GD : Compo Roll est une startup tunisienne récemment labellisée qui fournit des solutions pour la transformation de nos déchets organiques en une ressource. Nous avons conçu des composteurs domestiques modulaires (de 1 à 4 compartiments) -en fonction des besoins de la famille- et très faciles d’utilisation. Le compartiment peut contenir jusqu’à 2 mois de déchets pour une famille de 4 personnes d’où l’intérêt d’avoir d’autres compartiments vous permettant ainsi de réaliser plusieurs composts différents de manière simultanée ou décalée dans le temps. Et au bout de 4 à 6 mois, vous obtenez déjà votre compost prêt à l’emploi. Mais nous avons également dimensionné notre première machine pour valoriser un plus grand volume de déchets. Elle est d’ailleurs destinée aux hôtels, restaurants, municipalités, aéroports, hypermarchés, agriculteur…et sera très bientôt digitalisée.

FDT : Quel est l’intérêt pour les acteurs de la restauration et vos autres clients de faire appel à vos services ?

GD : Nous nous adressons aux restaurants et aux hôtels labellisés eco friendly qui font déjà le tri dans leurs déchets mais qui ont beaucoup de mal avec les déchets organiques. Grâce à nous, ils savent que tout va être acheminé vers une unité de compostage ce qui est très important quand on a ce type de label. Tous nos clients peuvent également recevoir leur compost qu’ils pourront utiliser dans leurs espaces verts ou le revendre (c’est le cas des hypermarchés par exemple).

FDT : Quelles sont les difficultés que vous avez rencontrées dans l’entreprenariat ?
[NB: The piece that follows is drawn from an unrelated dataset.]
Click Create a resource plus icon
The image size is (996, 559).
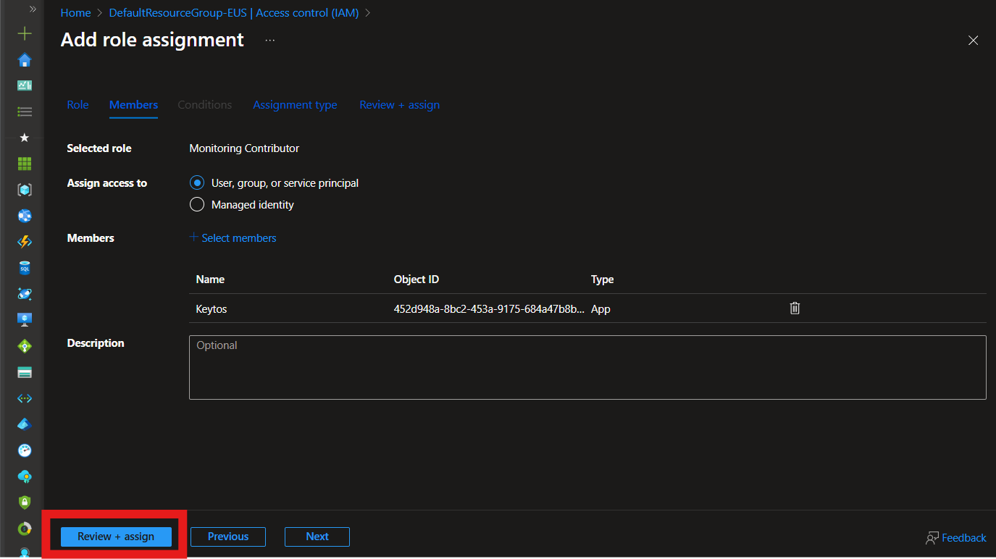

GD : L’entreprenariat est un parcours semé d’embuches (rires). La première difficulté a été d’expliquer ce qu’est un composteur dans un pays où la question environnementale n’est pas ancrée dans les mentalités et où les gens ont du mal à changer leurs habitudes. Ensuite, il n’y a malheureusement aucune réglementation qui incite les acteurs de la restauration (hôtels et restaurants) à valoriser leurs déchets. Du coup, on compte beaucoup sur leur conscience. Sans parler de la lourdeur administrative et bancaire…

FDT : Quels sont pour vous les gros défis à venir dans la gestion des déchets organiques ?

GD : le plus grand défi c’est de pouvoir travailler main dans la main avec d’autres startups spécialisées dans le green et de passer à l’action ! Mais surtout, la résilience face à cette situation et ne pas perdre l’espoir de voir qu’un jour, les gens qui résistent au changement aujourd’hui finiront par changer leurs habitudes dans quelques années.

FDT : De quoi rêvez-vous pour l’avenir ?

GD : Je rêve de voir naître un jour une filiale de valorisation des déchets organiques en Tunisie comme dans les pays développés, qu’il y ait au moins une loi ou un décret dans ce sens. J’aimerais également que les gens puissent comprendre l’intérêt du compostage, qu’ils se reconnectent à la terre.

FDT : Qu’est-ce que vous aimeriez transmettre pour les générations futures ?

GD : Chez Compo Roll, nous avons un volet éducatif très important. Nous nous rendons d’ailleurs dans les écoles pour expliquer l’intérêt du compostage aux enfants et nous avons remarqué qu’ils étaient très attentifs et réceptifs. C’est très encourageant et motivant.